Upon arrival to Port-au-Prince, we strolled over to the abandoned babies room at the hospital to have some tea with the little girls. My favorite, Jonackson, was sleepy so it gave me time to hangout with the other kids that were left there. I definately improved my baby skills by rocking an upset infant to sleep (yes ladies. I cook too. And I'm single).

On the walk back to our main residence, we happened across Johnnie, Molly Hightower's Haitian man-friend. He is super nice and took us around part of the rest of NPH that we hadn't gotten to visit yet. He introduced us to some of his friends who are going to take us out to city in the morning. Should be an adventure.

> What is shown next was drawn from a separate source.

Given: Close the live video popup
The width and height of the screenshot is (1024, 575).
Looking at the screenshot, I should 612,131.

Overall, I know I'm happy to be back to the city. A bit too much relaxation up on the mountain had started to lead to some boredom and too much gin.

* * * * *
Sidenote: yes, I'm still taking my malaria pills. No, I'm not feeling too sick anymore. Yes, I'm still having crazy dreams. I attribute that to the voodoo down here. Yes, I miss pizza.

Sunday, January 2, 2011

Bonus Remindatory Link

A reminder to check out Rachel's blog today. She uploaded a lot more pictures of our time up here on the mountain.

Doug's First Orphanage and Other Stories...

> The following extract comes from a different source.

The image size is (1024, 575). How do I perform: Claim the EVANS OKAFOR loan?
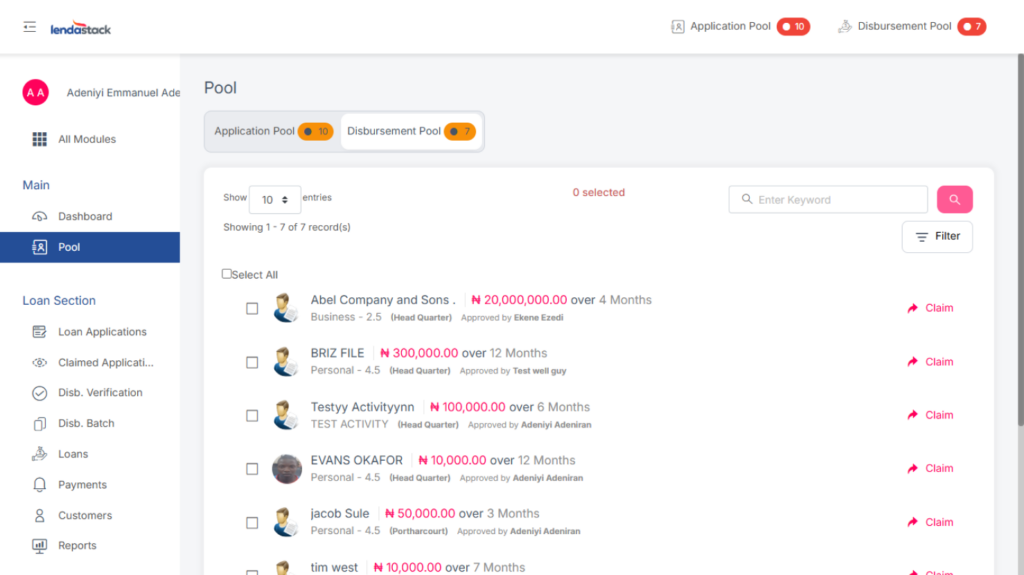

Greetings from the NPH orphanage in Kenscoff Haiti and Happy New Year! The interent (and electricity for that matter) has been sparce and hard to keep working. But the last 3 days have been amazingly relaxing and entertaining. After leaving Port-au-Prince, we traveled for nearly two hours up the mountain to the orphanage. The goat (see previous post) made the bumpy trip with us as well, in a less than living state. This did not please Rachel. I told her it was nothing more than sharing a truck ride with a meat market. We stopped halfway up the mountain at a market so we could stock up on New Years Eve snacks and drinks. While we forgot to take pictures of our purchase, a box of wine, 5 500ml bottles of rum, 2 beers, and some snacks cost us all of 15 american dollars. Woot cheapness! Above is the view from where we are staying. It overlooks the valley and is quite breathtaking. Its kind of like a mini resort on the campus of the orphange.

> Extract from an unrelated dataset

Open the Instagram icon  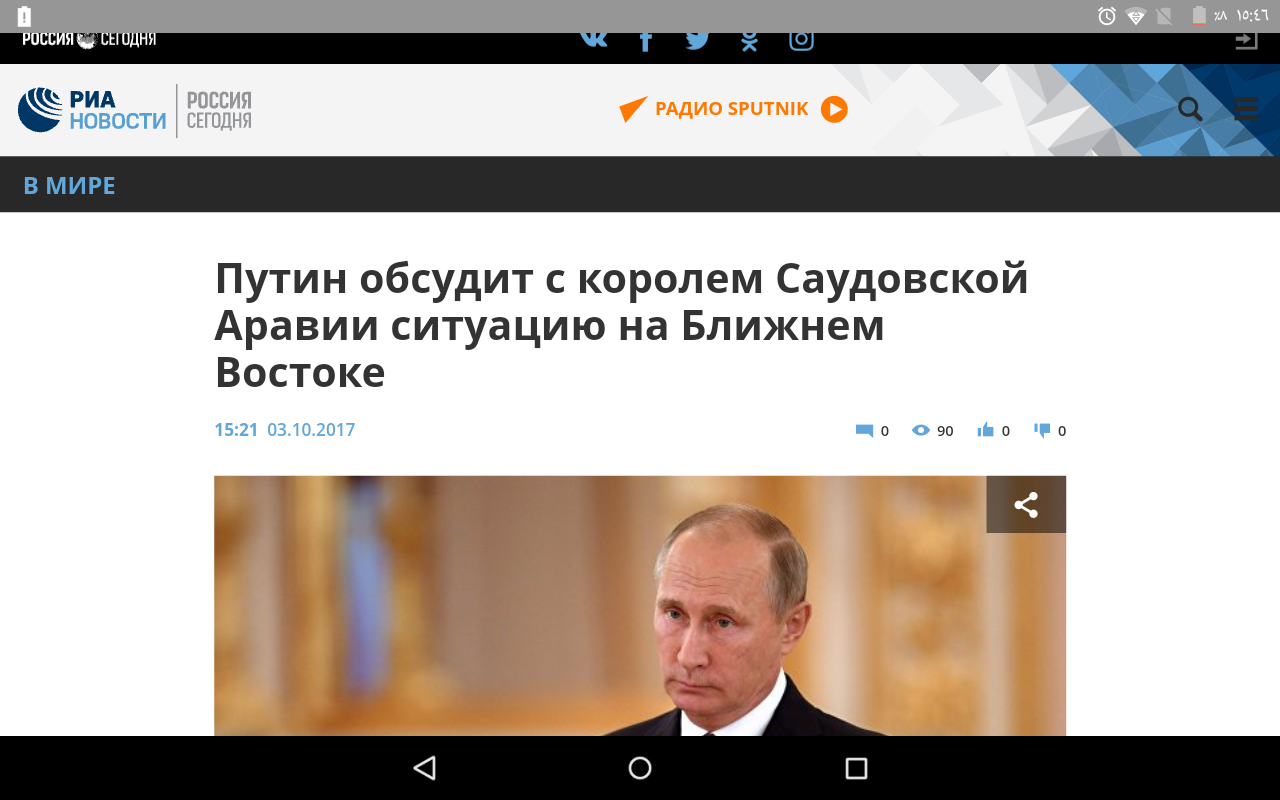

On the first day here, Rachel found her godson Kervenson (or as I like to call him 'Kermit' or 'Svenson'). He is really shy but every once in awhile he flashes a smile.


Rachel also hunted down Jeff, her parents godson. Kermit and Jeff (above left to right) really seemed to enjoy the gifts and warmed up to Rachel and I quickly. I wandered off and took in a soccer game. Soccer games are a regular happening and these kids are fantastic (you hear that Sounders FC? Come scout in Haiti...).


Above is the sloped dirt field that they use with the tarp goals that work really well. There are two other concrete fields that the kids use, for a total of three fields on the campus.


Joseph (above) is tiny but schooled me in a little keep away (video to come later). I called him 'Messi' but I think he thinks I'm calling him 'Thank You' everytime I see him.

Yesterday we went on a hike with Jeff and Kervenson up the mountain outside the gates. Both grew tired and weary with Rachel's enthusiasm (as did I) and we headed back down for some Cokes at the local ''bar.''


We have spent the majority of our time hiking, playing with the kids, and talking to the volunteers. I have grown attached to one kid who I hope to maybe sponser as a godparent if he doesn't already have one. We shall see. I know that the most difficult work is still ahead of us but so far I personally have found the last five days rewarding and eye-opening. I will leave you with a picture of the average Haitian - hardworking, resourceful, and friendly. Hope everyone is having an amazing New Year!